* 練習要求:
• a. 請重抄這段論孟子、荀子勞動分工學說的文字中從“孟子對孔子勞動分工的學說又有”到“子對因分工獲得財富給予肯定。”的部分，並把其中的“野人”一律換成“庶民”。
• b. 根據這段論勞動分工的文字，回答下列問題：
(i) 孟子所說的“野人”指哪些人？
(ii) 從孟子和哪一位人物的辯論中，可以看出勞力者與勞心者彼此互相需要？
(iii) 按《荀子·榮辱》的說法，百工憑什麼盡械器？
• c. 這段論先秦儒家勞動分工思想的文字停在哪裡，就請從那裡續寫下去。

* 文本片段:
● ● ● ● ● ● ●

孟子對孔子勞動分工的學說又有所發展,孟子說:“無君子莫治野人,無野人莫養君子。”(《孟子·滕文公上》)這里暗示兩點內容:一是國家分“君子”和“野人”兩種。“君子”指一切脫離體力勞動的人們,包括國君、各級官吏、武士以及從事文學藝術、教育工作的各種文士。“野人”指鄉野之民,包括農民、手工業者和其他從事體力勞動的人們。二是孟子認為無論是勞力者還是勞心者,都是依靠各自的社會功能和社會需要而存在的,彼此是互相需要的,一個人不可能樣樣事情都由自己來完成。這可以通過孟子和農家許行的門徒陳相的辯論(《孟子·滕文公上》)中可以看出。此外,孟子認為,“君子”和“野人”的區別是“勞心”和“勞力”之分。他說:“故曰,或勞心,或勞力;勞心者治人,勞力者治于人;治于人者食人,治人者食于人;天下之通義也。”(《孟子·滕文公上》)孟子認為,“勞心者”從事各種治國活動,是“勞心”的事,統治別人,應受別人的供養;“勞力者”從事百工、稼穡之事,是“勞力”的事,應被人統治,須供養別人。
荀子勞動分工的觀點在孔孟的基礎上又有所發展。“君子以德,小人以力。”(《荀子·富國》)荀子不但注意到了以腦力勞動為生的君子和以體力勞動為生的“小人”外,還注意到了百工和商賈之流:“農以力盡田,賈以察盡財,百工以巧盡械器,士大夫以上至于公侯莫不以仁厚知能盡官職。”(《荀子·榮辱》)同時,荀子對因分工獲得財富給予肯定。

● ● ● ● ● ● ●

* 頁面與螢幕定位數據:
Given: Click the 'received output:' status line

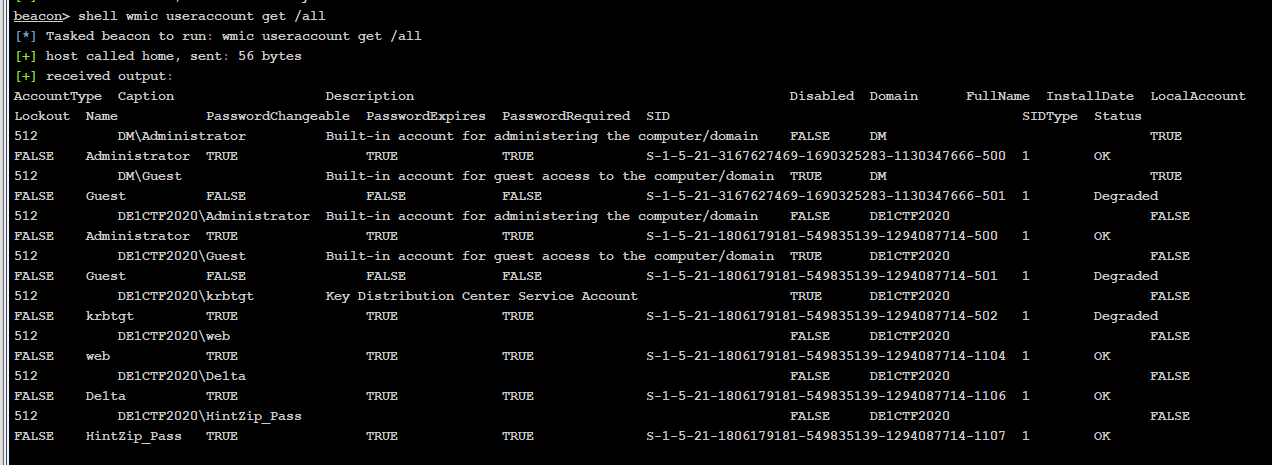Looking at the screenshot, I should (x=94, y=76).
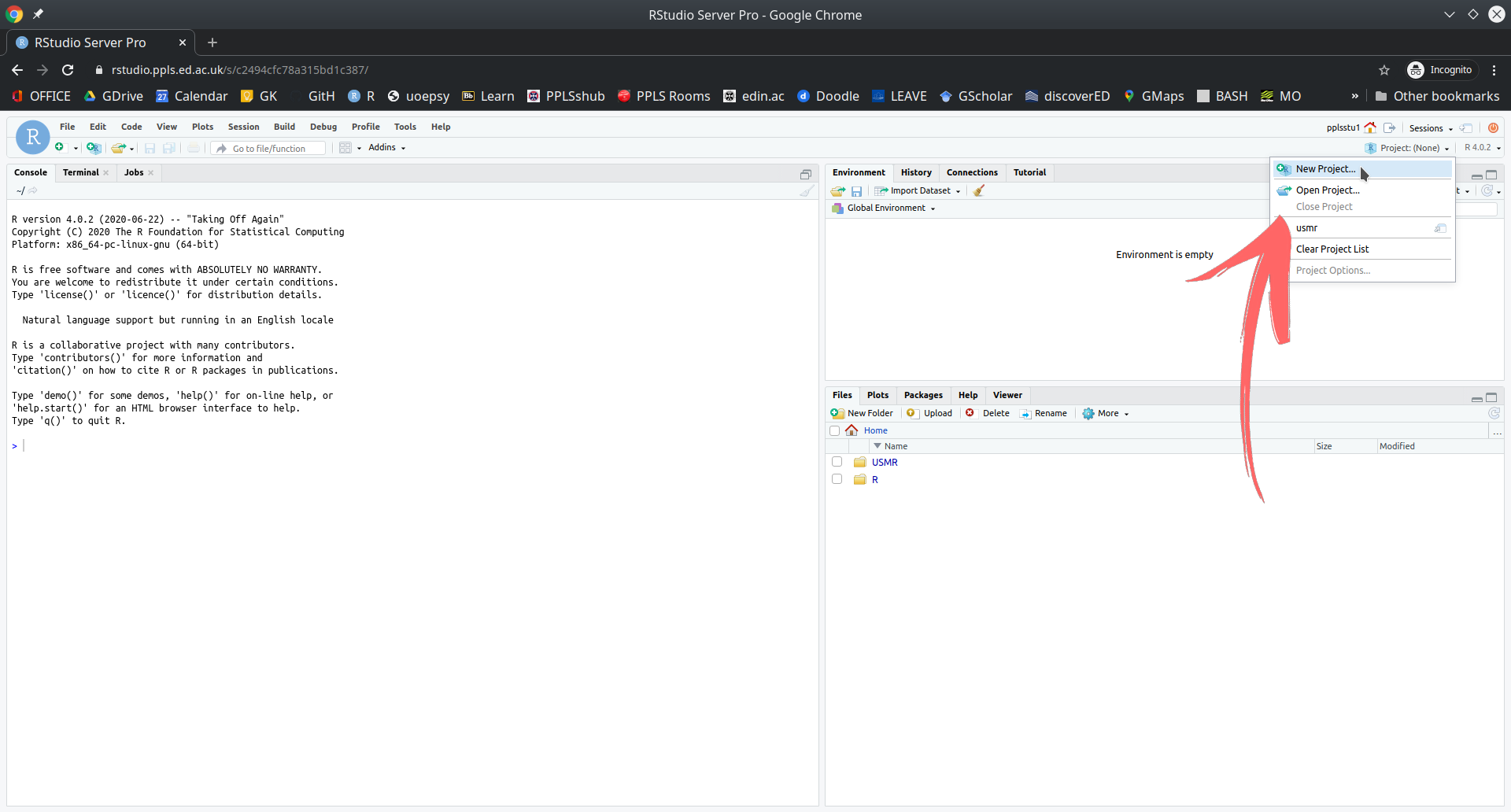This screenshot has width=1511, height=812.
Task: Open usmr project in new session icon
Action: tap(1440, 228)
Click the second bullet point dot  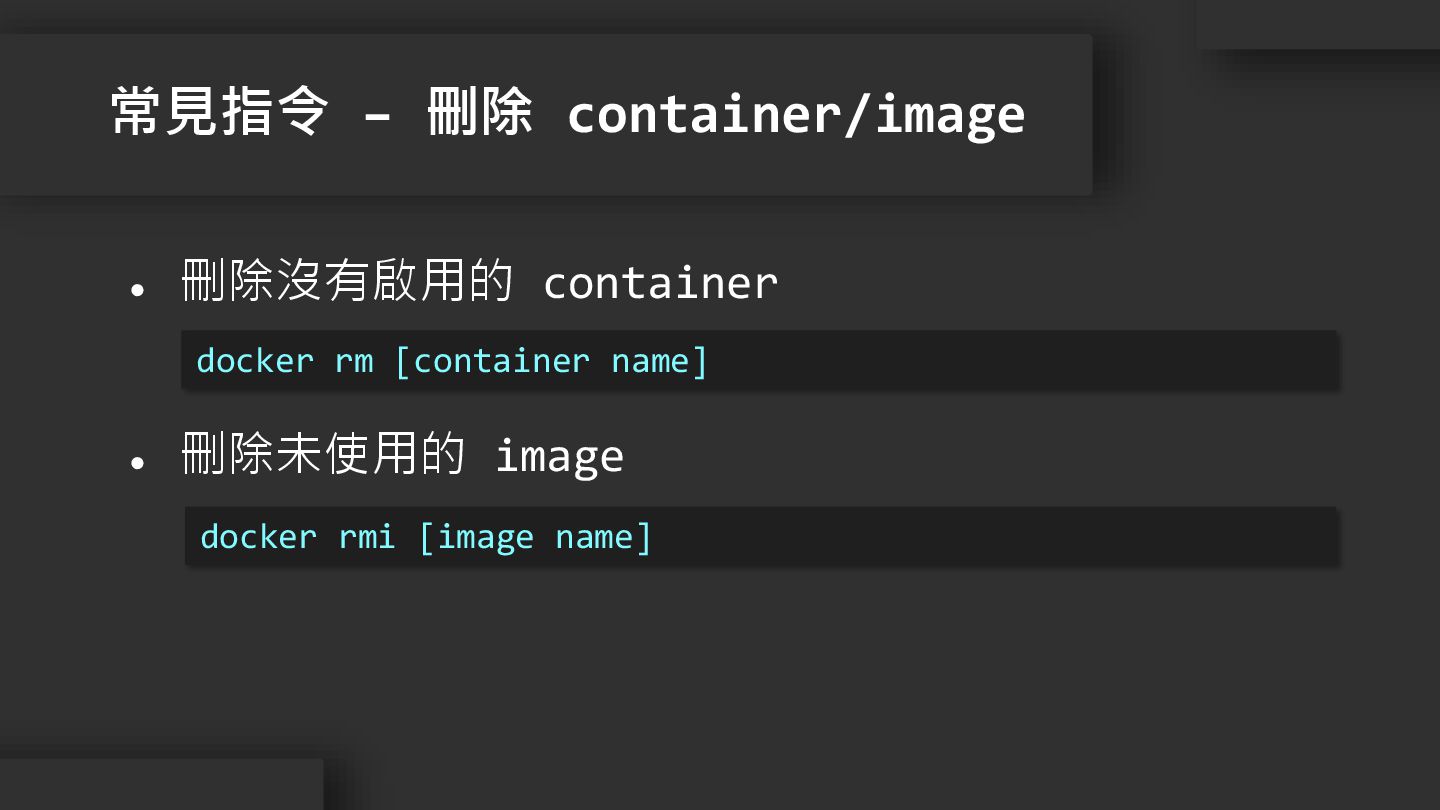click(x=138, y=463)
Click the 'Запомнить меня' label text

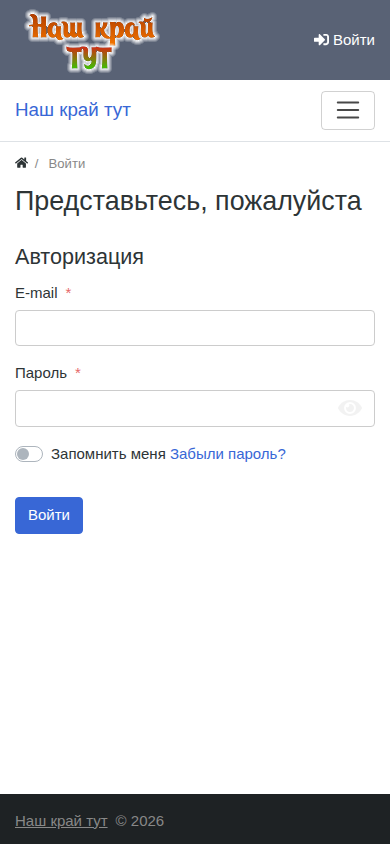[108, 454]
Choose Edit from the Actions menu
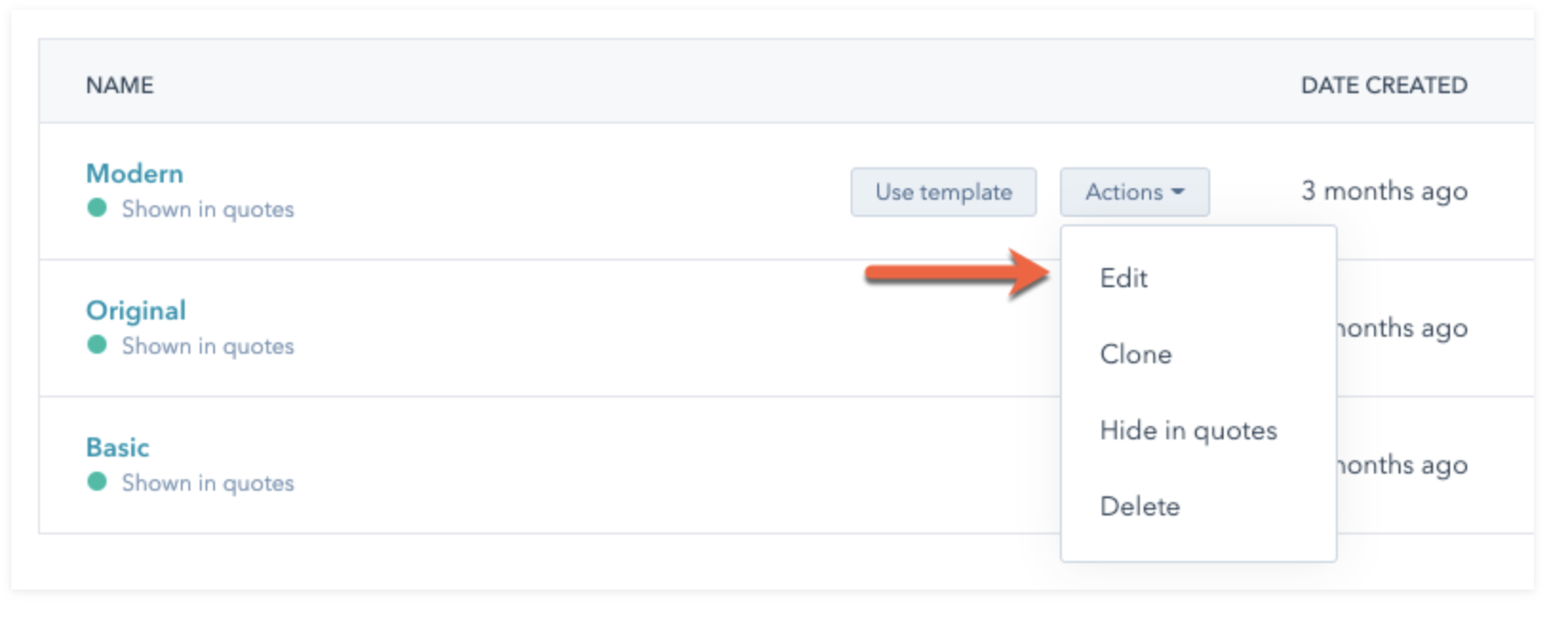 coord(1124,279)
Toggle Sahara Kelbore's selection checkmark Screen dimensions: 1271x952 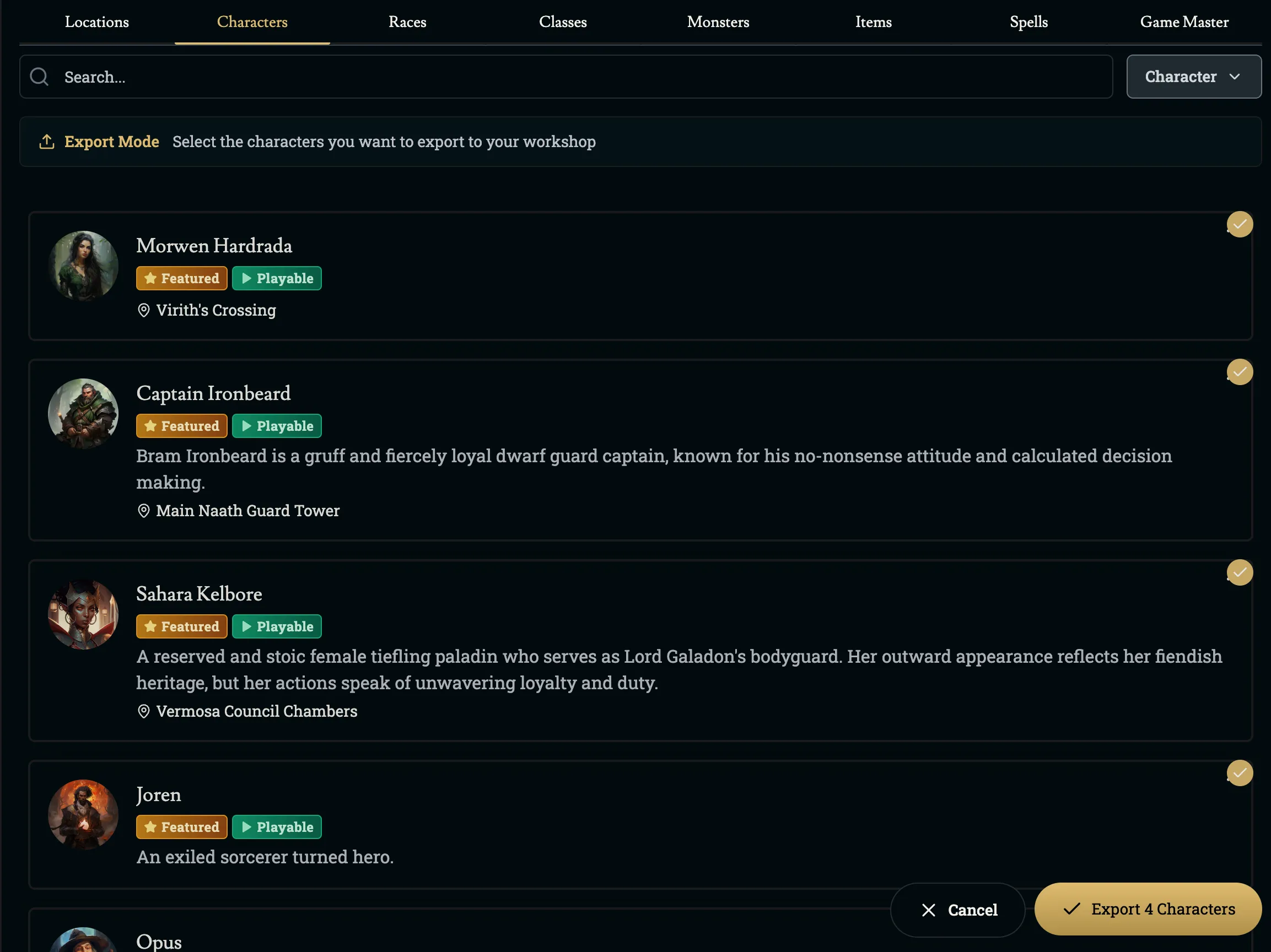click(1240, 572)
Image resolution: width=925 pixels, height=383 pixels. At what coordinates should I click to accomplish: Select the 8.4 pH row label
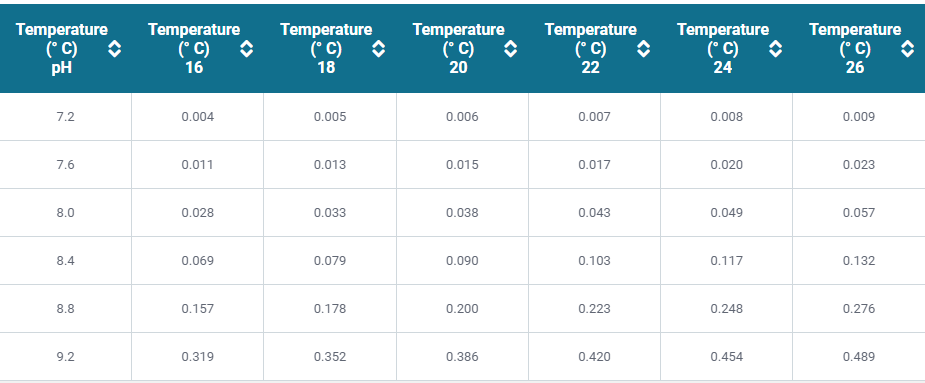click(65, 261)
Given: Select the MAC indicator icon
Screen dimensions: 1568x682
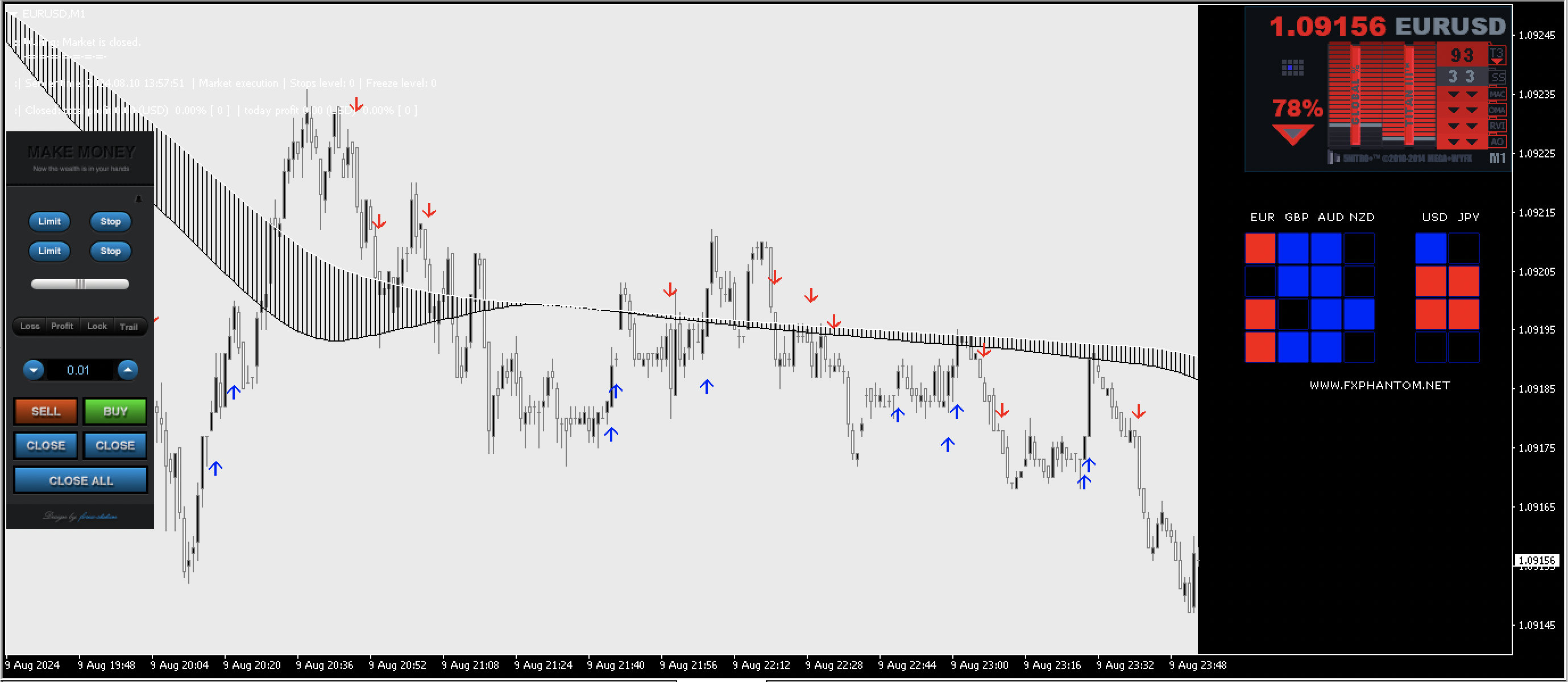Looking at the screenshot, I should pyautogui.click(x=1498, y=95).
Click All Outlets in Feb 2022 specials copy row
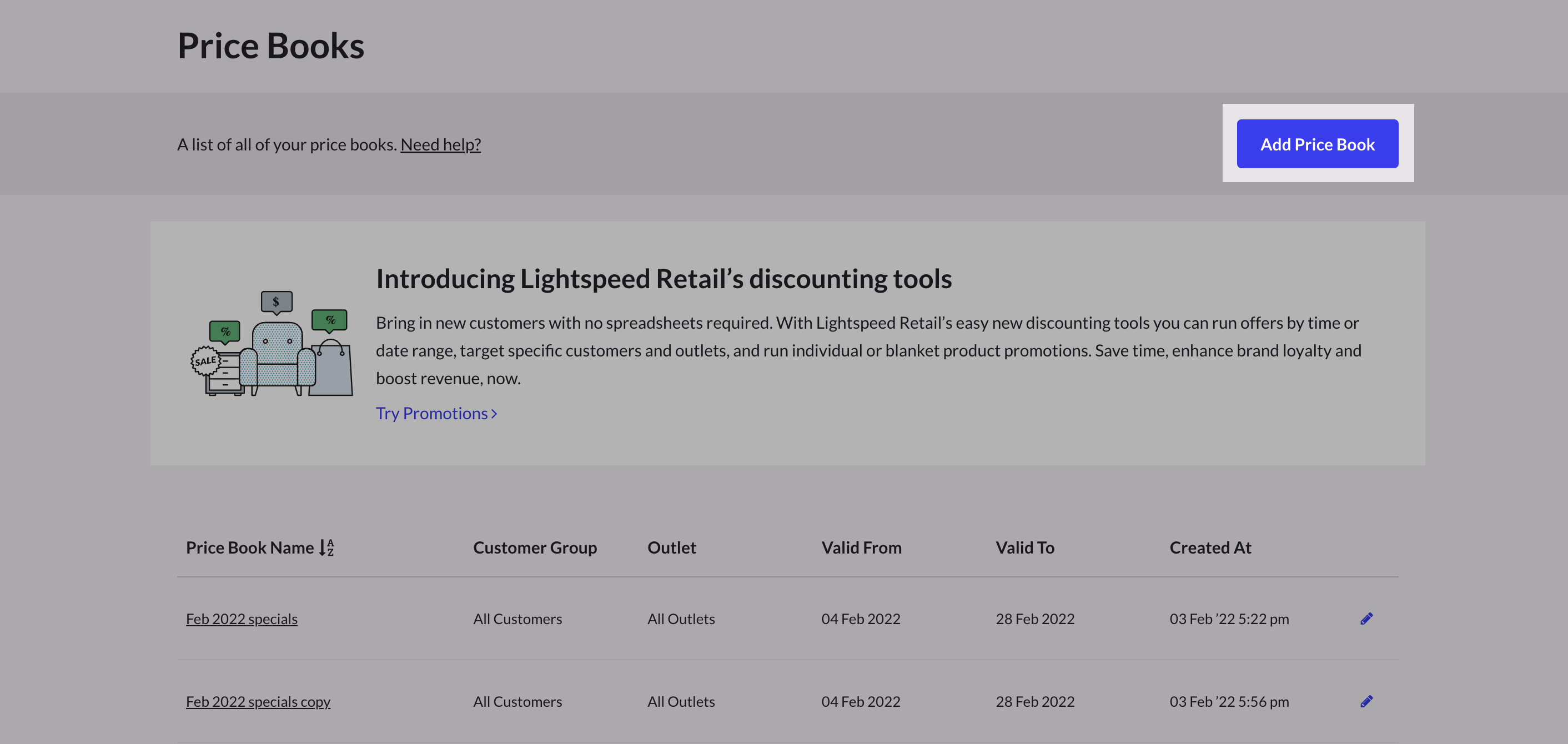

● ● ● ● ● ● ●

* 參考答案:
• a.
孟子對孔子勞動分工的學說又有所發展,孟子說:“無君子莫治庶民,無庶民莫養君子。”(《孟子·滕文公上》)這里暗示兩點內容:一是國家分“君子”和“庶民”兩種。“君子”指一切脫離體力勞動的人們,包括國君、各級官吏、武士以及從事文學藝術、教育工作的各種文士。“庶民”指鄉野之民,包括農民、手工業者和其他從事體力勞動的人們。二是孟子認為無論是勞力者還是勞心者,都是依靠各自的社會功能和社會需要而存在的,彼此是互相需要的,一個人不可能樣樣事情都由自己來完成。這可以通過孟子和農家許行的門徒陳相的辯論(《孟子·滕文公上》)中可以看出。此外,孟子認為,“君子”和“庶民”的區別是“勞心”和“勞力”之分。他說:“故曰,或勞心,或勞力;勞心者治人,勞力者治于人;治于人者食人,治人者食于人;天下之通義也。”(《孟子·滕文公上》)孟子認為,“勞心者”從事各種治國活動,是“勞心”的事,統治別人,應受別人的供養;“勞力者”從事百工、稼穡之事,是“勞力”的事,應被人統治,須供養別人。
荀子勞動分工的觀點在孔孟的基礎上又有所發展。“君子以德,小人以力。”(《荀子·富國》)荀子不但注意到了以腦力勞動為生的君子和以體力勞動為生的“小人”外,還注意到了百工和商賈之流:“農以力盡田,賈以察盡財,百工以巧盡械器,士大夫以上至于公侯莫不以仁厚知能盡官職。”(《荀子·榮辱》)同時,荀子對因分工獲得財富給予肯定。

• b.
(i) 鄉野之民，包括農民、手工業者和其他從事體力勞動的人們。
(ii) 農家許行的門徒陳相。
(iii) 憑“巧”。

• c.
三、關于勞動分配的觀點
在諸侯和士大夫生產資料的分配上,孔子提出了“(丘也聞有國有家者)不患寡而患不均,不患貧而患不安。蓋均無貧,和無寡,安無傾”(《論語·季氏》)的主張。這里的“均”,并非主張將全社會的財富重新絕對平均分配,前面有“丘也聞有國有家者”之語,即按照“國”和“家”也就是諸侯國和大夫的等級地位均等分配,使臣民各安其分,和諧相處,既可以使社會穩定,又不會有亡國破家的危險。在勞動者生活資料的分配上,他提出了“足食”“所重民食喪祭”的觀點,認為百姓富足方能國家富足、政權穩定。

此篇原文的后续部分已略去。